Task goal> Turn every line of the records below into a numbered list, leaving out any blank lines.

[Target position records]
********
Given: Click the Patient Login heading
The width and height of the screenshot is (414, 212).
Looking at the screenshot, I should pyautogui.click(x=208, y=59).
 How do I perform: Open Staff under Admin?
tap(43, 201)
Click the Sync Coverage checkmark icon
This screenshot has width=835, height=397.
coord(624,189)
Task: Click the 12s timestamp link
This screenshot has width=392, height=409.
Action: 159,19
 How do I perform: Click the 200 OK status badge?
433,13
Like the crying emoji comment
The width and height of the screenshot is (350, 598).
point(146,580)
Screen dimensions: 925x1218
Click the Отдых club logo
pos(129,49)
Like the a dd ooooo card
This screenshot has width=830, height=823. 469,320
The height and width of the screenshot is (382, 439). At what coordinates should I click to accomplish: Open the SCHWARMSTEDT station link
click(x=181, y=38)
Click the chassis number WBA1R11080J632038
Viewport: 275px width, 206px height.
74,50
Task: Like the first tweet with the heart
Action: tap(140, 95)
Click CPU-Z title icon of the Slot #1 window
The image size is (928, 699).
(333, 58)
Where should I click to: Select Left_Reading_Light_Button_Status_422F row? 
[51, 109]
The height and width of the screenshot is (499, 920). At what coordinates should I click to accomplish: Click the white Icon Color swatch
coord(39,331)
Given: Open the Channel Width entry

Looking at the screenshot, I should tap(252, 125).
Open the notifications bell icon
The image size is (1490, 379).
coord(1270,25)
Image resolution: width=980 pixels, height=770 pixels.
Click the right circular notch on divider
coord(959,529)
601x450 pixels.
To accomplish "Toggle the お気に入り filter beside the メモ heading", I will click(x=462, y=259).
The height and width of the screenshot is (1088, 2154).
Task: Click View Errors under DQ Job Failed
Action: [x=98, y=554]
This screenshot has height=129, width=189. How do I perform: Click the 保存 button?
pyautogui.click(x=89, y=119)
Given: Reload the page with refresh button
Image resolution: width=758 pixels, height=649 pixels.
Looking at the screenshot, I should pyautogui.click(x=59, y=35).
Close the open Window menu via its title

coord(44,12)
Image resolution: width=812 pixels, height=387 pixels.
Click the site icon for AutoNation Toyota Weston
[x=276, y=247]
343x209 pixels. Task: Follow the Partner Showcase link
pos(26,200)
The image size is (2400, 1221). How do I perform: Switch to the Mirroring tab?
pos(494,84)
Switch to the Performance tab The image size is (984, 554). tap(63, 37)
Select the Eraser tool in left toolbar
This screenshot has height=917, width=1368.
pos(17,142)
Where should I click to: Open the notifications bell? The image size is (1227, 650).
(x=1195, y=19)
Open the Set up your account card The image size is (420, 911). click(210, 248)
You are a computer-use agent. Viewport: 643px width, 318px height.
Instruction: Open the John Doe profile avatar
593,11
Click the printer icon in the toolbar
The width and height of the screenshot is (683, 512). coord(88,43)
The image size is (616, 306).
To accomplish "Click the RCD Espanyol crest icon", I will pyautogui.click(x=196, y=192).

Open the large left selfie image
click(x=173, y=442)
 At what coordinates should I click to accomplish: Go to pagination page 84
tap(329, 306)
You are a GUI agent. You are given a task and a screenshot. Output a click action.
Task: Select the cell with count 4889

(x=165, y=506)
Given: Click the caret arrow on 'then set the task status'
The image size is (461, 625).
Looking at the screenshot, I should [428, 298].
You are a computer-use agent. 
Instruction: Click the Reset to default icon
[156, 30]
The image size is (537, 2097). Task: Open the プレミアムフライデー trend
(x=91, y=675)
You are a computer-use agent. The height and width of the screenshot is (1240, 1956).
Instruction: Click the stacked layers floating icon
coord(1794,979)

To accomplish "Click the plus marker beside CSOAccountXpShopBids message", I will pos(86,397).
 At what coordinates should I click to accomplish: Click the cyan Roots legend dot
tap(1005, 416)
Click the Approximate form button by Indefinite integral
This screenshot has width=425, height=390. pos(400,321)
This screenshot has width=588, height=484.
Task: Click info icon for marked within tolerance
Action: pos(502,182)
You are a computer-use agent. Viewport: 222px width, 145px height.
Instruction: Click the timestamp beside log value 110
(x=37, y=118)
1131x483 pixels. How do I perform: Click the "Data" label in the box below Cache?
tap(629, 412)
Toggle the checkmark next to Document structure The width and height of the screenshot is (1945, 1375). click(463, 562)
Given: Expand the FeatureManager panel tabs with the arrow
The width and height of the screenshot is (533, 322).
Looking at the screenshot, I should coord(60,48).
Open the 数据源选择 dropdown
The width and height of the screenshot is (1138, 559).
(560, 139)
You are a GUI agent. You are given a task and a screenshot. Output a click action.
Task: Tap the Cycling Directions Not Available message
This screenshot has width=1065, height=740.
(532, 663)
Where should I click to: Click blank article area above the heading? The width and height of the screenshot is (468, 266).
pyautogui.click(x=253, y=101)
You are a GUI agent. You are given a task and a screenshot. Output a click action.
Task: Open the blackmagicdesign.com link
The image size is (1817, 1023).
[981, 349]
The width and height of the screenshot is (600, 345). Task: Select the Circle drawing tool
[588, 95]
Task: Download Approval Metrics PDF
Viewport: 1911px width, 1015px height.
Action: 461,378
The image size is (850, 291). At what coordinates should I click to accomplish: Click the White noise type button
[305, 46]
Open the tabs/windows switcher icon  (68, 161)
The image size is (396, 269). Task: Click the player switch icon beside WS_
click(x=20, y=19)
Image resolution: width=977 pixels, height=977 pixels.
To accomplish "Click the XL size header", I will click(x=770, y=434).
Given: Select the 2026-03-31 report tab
********
Expected output>
1. Given: Click the Patient Login heading
2. The width and height of the screenshot is (414, 212).
3. Looking at the screenshot, I should pyautogui.click(x=208, y=59).
4.  How do I perform: Open Staff under Admin?
5. tap(43, 201)
6. Click the Sync Coverage checkmark icon
7. This screenshot has width=835, height=397.
8. coord(624,189)
9. Task: Click the 12s timestamp link
10. This screenshot has width=392, height=409.
11. Action: 159,19
12.  How do I perform: Click the 200 OK status badge?
13. 433,13
14. Like the crying emoji comment
15. The width and height of the screenshot is (350, 598).
16. point(146,580)
17. Screen dimensions: 925x1218
18. Click the Отдых club logo
19. pos(129,49)
20. Like the a dd ooooo card
21. This screenshot has width=830, height=823. 469,320
22. The height and width of the screenshot is (382, 439). At what coordinates should I click to accomplish: Open the SCHWARMSTEDT station link
23. click(x=181, y=38)
24. Click the chassis number WBA1R11080J632038
25. Viewport: 275px width, 206px height.
26. 74,50
27. Task: Like the first tweet with the heart
28. Action: tap(140, 95)
29. Click CPU-Z title icon of the Slot #1 window
30. The image size is (928, 699).
31. (333, 58)
32. Where should I click to: Select Left_Reading_Light_Button_Status_422F row? 
33. [51, 109]
34. The height and width of the screenshot is (499, 920). At what coordinates should I click to accomplish: Click the white Icon Color swatch
35. coord(39,331)
36. Given: Open the Channel Width entry
37. Looking at the screenshot, I should tap(252, 125).
38. Open the notifications bell icon
39. The image size is (1490, 379).
40. coord(1270,25)
41. Image resolution: width=980 pixels, height=770 pixels.
42. Click the right circular notch on divider
43. coord(959,529)
44. 601x450 pixels.
45. To accomplish "Toggle the お気に入り filter beside the メモ heading", I will click(x=462, y=259).
46. The height and width of the screenshot is (1088, 2154).
47. Task: Click View Errors under DQ Job Failed
48. Action: [x=98, y=554]
49. This screenshot has height=129, width=189. How do I perform: Click the 保存 button?
50. pyautogui.click(x=89, y=119)
51. Given: Reload the page with refresh button
52. Image resolution: width=758 pixels, height=649 pixels.
53. Looking at the screenshot, I should pyautogui.click(x=59, y=35).
54. Close the open Window menu via its title
55. coord(44,12)
56. Image resolution: width=812 pixels, height=387 pixels.
57. Click the site icon for AutoNation Toyota Weston
58. [x=276, y=247]
59. 343x209 pixels. Task: Follow the Partner Showcase link
60. pos(26,200)
61. The image size is (2400, 1221). How do I perform: Switch to the Mirroring tab?
62. pos(494,84)
63. Switch to the Performance tab The image size is (984, 554). tap(63, 37)
64. Select the Eraser tool in left toolbar
65. This screenshot has height=917, width=1368.
66. pos(17,142)
67. Where should I click to: Open the notifications bell? The image size is (1227, 650).
68. (x=1195, y=19)
69. Open the Set up your account card The image size is (420, 911). click(210, 248)
70. You are a computer-use agent. Viewport: 643px width, 318px height.
71. Instruction: Open the John Doe profile avatar
72. 593,11
73. Click the printer icon in the toolbar
74. The width and height of the screenshot is (683, 512). coord(88,43)
75. The image size is (616, 306).
76. To accomplish "Click the RCD Espanyol crest icon", I will pyautogui.click(x=196, y=192).
77. Open the large left selfie image
78. click(x=173, y=442)
79.  At what coordinates should I click to accomplish: Go to pagination page 84
80. tap(329, 306)
81. You are a GUI agent. You are given a task and a screenshot. Output a click action.
82. Task: Select the cell with count 4889
83. (x=165, y=506)
84. Given: Click the caret arrow on 'then set the task status'
85. The image size is (461, 625).
86. Looking at the screenshot, I should [428, 298].
87. You are a computer-use agent. 
88. Instruction: Click the Reset to default icon
89. [156, 30]
90. The image size is (537, 2097). Task: Open the プレミアムフライデー trend
91. (x=91, y=675)
92. You are a computer-use agent. The height and width of the screenshot is (1240, 1956).
93. Instruction: Click the stacked layers floating icon
94. coord(1794,979)
95. To accomplish "Click the plus marker beside CSOAccountXpShopBids message", I will pos(86,397).
96.  At what coordinates should I click to accomplish: Click the cyan Roots legend dot
97. tap(1005, 416)
98. Click the Approximate form button by Indefinite integral
99. This screenshot has width=425, height=390. pos(400,321)
100. This screenshot has width=588, height=484.
101. Task: Click info icon for marked within tolerance
102. Action: pos(502,182)
103. You are a computer-use agent. Viewport: 222px width, 145px height.
104. Instruction: Click the timestamp beside log value 110
105. (x=37, y=118)
106. 1131x483 pixels. How do I perform: Click the "Data" label in the box below Cache?
107. tap(629, 412)
108. Toggle the checkmark next to Document structure The width and height of the screenshot is (1945, 1375). click(463, 562)
109. Given: Expand the FeatureManager panel tabs with the arrow
110. The width and height of the screenshot is (533, 322).
111. Looking at the screenshot, I should coord(60,48).
112. Open the 数据源选择 dropdown
113. The width and height of the screenshot is (1138, 559).
114. (560, 139)
115. You are a GUI agent. You are given a task and a screenshot. Output a click action.
116. Task: Tap the Cycling Directions Not Available message
117. This screenshot has width=1065, height=740.
118. (532, 663)
119. Where should I click to: Click blank article area above the heading? The width and height of the screenshot is (468, 266).
120. pyautogui.click(x=253, y=101)
121. You are a GUI agent. You are given a task and a screenshot. Output a click action.
122. Task: Open the blackmagicdesign.com link
123. The image size is (1817, 1023).
124. [981, 349]
125. The width and height of the screenshot is (600, 345). Task: Select the Circle drawing tool
126. [588, 95]
127. Task: Download Approval Metrics PDF
128. Viewport: 1911px width, 1015px height.
129. Action: 461,378
130. The image size is (850, 291). At what coordinates should I click to accomplish: Click the White noise type button
131. [305, 46]
132. Open the tabs/windows switcher icon  (68, 161)
133. The image size is (396, 269). Task: Click the player switch icon beside WS_
134. click(x=20, y=19)
135. Image resolution: width=977 pixels, height=977 pixels.
136. To accomplish "Click the XL size header", I will click(x=770, y=434).
137. Given: Select the 2026-03-31 report tab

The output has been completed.